In this solutions, we'll use the following data structures and variables:

- An array IncomingEdges of size n, such that
  IncomingEdges[v] = # of incoming edges into node v 
  at a given point during the execution.

- A linked list Orphans containing the list of nodes with
  zero incoming edges at a given point during the execution.

- An array OrderedNodes of size n, such that
  OrderedNodes[i] = the ith node in the topological ordering.
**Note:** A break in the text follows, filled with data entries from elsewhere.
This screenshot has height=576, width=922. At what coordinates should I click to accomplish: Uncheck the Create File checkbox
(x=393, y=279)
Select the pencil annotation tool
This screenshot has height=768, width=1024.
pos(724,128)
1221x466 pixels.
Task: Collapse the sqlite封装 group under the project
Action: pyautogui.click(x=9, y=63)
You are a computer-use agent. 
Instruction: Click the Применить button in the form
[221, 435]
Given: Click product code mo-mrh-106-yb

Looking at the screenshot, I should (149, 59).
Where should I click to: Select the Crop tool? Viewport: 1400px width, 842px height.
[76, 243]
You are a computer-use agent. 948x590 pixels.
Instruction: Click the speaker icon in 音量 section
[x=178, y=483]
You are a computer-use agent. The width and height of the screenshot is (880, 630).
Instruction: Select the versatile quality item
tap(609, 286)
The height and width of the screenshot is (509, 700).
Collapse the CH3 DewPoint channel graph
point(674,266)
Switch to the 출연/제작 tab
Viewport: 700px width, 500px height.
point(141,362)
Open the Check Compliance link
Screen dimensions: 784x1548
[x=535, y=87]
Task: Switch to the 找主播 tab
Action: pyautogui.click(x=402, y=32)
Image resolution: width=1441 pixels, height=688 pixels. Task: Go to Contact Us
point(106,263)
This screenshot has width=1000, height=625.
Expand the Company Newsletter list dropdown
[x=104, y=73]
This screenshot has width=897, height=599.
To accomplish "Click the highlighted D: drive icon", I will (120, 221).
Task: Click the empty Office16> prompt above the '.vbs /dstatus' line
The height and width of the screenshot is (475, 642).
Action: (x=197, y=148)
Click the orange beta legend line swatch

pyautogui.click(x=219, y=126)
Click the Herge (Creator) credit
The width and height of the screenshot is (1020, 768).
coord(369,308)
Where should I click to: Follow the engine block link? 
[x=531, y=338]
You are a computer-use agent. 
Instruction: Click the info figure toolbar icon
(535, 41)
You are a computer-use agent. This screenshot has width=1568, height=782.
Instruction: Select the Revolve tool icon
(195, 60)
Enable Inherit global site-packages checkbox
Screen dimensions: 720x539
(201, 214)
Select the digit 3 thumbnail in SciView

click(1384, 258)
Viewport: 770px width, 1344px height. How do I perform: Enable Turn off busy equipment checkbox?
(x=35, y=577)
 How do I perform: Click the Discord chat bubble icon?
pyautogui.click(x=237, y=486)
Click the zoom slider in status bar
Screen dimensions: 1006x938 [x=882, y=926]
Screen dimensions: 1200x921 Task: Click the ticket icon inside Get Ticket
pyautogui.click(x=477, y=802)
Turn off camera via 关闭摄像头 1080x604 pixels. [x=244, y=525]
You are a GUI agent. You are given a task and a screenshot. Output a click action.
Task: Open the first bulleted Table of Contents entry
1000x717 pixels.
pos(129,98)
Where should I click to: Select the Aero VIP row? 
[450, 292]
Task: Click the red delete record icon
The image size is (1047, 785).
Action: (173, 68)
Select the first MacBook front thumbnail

- A counter i to access the OrderedNodes array
  This counter will also be used to determine whether all n nodes have
  been added to the OrderedNodes at the end of the algorithm (if so, 
  then there is a topological ordering of G) or not (hence, G has a
  cycle).

Algorithm:

ModifiedTopologicalOrdering(G = (V,E) with n nodes and m edges) {

  For each node u in G {
     IncomingEdges[u] := 0
  }
  // The above for loop takes O(n) time //

  For each node v in G {
     For each edge (v,u) leaving from node v {
	IncomingEdges[u] := IncomingEdges[u] + 1 
     }
  }
  // The above for loop takes O(m) time as the
   adjacency lists of all nodes are traversed for a total of
   2m = sum of degree(v) over all nodes v in G //

  Create an empty linked list Orphans
  // Creating an empty list takes O(1) time //

  For each v in G {
     If IncomingEdges[u] == 0 {
          Add u to the list of Orphans nodes
              // This addition can be done in O(1) time by inserting u first in the list//
     }
  }
  // The above for loop takes O(n) time //

  i := 0 // This assignment takes constant (i.e., O(1)) time //

  While Orphans is not empty {
	 // This loop will be repeated at most n times //

     Let w be the first node in the Orphans list 
	 // This line takes O(1) time, for a total of O(n) time over all the loop iterations //
     Remove w from the Orphans list  
	 // This line takes O(1) time, for a total of O(n) time over all the loop iterations //
     i := i + 1  
	 // This line takes O(1) time, for a total of O(n) time over all the loop iterations //
     OrderedNodes[i] := w  
	 // This line takes O(1) time, for a total of O(n) time over all the loop iterations //

     For each edge (w,u) leaving from node w {
	IncomingEdges[u] := IncomingEdges[u] - 1
	If IncomingEdges[u] == 0 {
           Add u to the list of Orphans nodes
              // This addition can be done in O(1) time by inserting u first in the list//
        }
     }
       // The above for loop takes O(m) time over all executions of the 
         while loop as, in the worst case, the adjacency lists of all nodes are traversed 
         for a total of 2m = sum of degree(v) over all nodes v in G //

     Remove w from graph G (that is, assign "nil" to the adjacency list of w)
	 // This line takes O(1) time, for a total of O(n) time over all the loop iterations //
  }  

  If i = n then { // This line takes O(1) time //
      // this means that all nodes in G were added to the topological ordering //
       return OrderedNodes
	 // This line takes O(1) time //
  } else { // This line takes O(1) time //
      // this means that all remaining nodes in G have at least one incoming edge, and
         so as proven in Fact 3.19 (p. 102), G contains a cycle involving the nodes still
         remaining in G //

       return "cycle"
	 // This line takes O(1) time //

      // For the extra credit you can run 
	 the algorithm given in the solutions of Exercise 2 (Chapter 3) in Homework 3 
	 using the current graph G (after the node removals done above to the original graph); 
	 or simply you can realize that there are still n-i remaining nodes in G, and hence if you 
	 follow any path of length (n-i) it will for sure contain a cycle, as proven in the textbook 
         in Fact 3.19 (p. 102).  // 
	 // This takes O(m + n) time as shown in Homework 3//
  }
   
}

(15 points) Prove in detail that your algorithm runs in O(n + m), as required.


Solutions:

A detailed complexity analysis of each part of the algorithm was provided together
with the algorithm above.

The total time complexity of the algorithm is then O(n + m).